Work to be completed
Skip the pictures. Set down, word for word, the lines from the start of the material up to and including the line with "You are a GUI".

Dataset entries

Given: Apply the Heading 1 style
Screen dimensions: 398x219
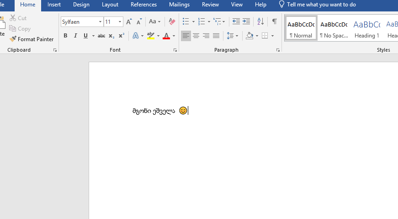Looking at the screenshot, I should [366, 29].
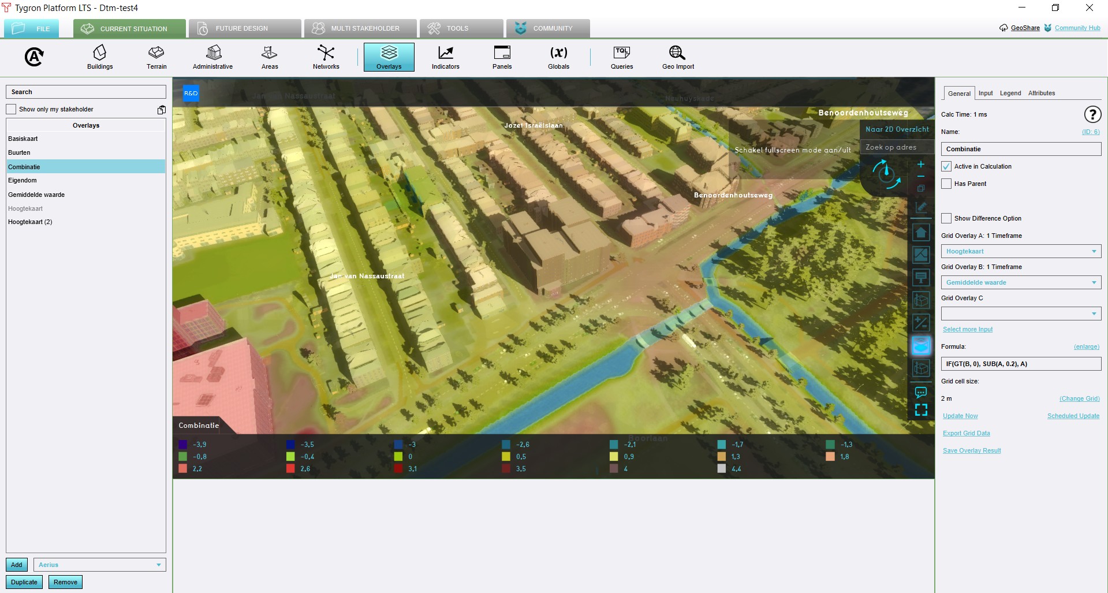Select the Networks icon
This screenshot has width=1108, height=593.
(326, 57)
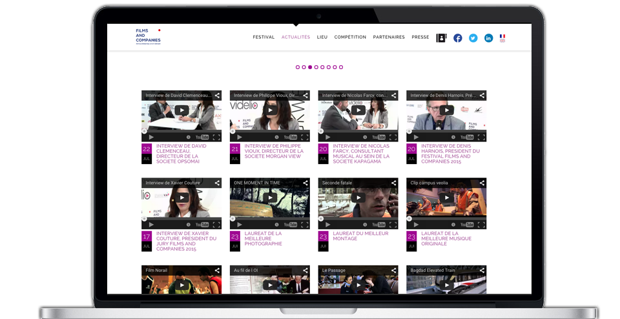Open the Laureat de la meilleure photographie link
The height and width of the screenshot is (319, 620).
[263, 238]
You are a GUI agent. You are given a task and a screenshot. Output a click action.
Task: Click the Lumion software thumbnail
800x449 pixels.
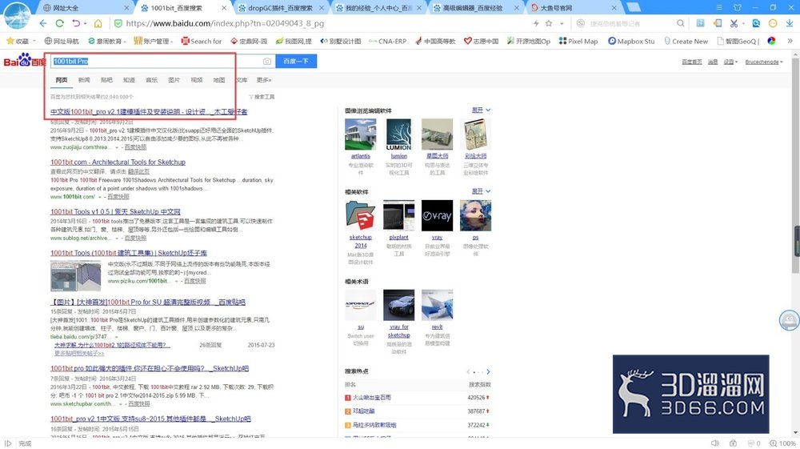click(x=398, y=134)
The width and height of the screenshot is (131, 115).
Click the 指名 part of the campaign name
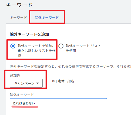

Task response
Given: Apply the Heading 1 style
Screen dimensions: 398x219
Looking at the screenshot, I should [366, 29].
Select the Networks icon
This screenshot has width=1108, height=593.
(326, 57)
Open the Laureat de la meilleure photographie link
The height and width of the screenshot is (319, 620).
[263, 238]
You are a GUI agent. You are given a task and a screenshot. Output a click action.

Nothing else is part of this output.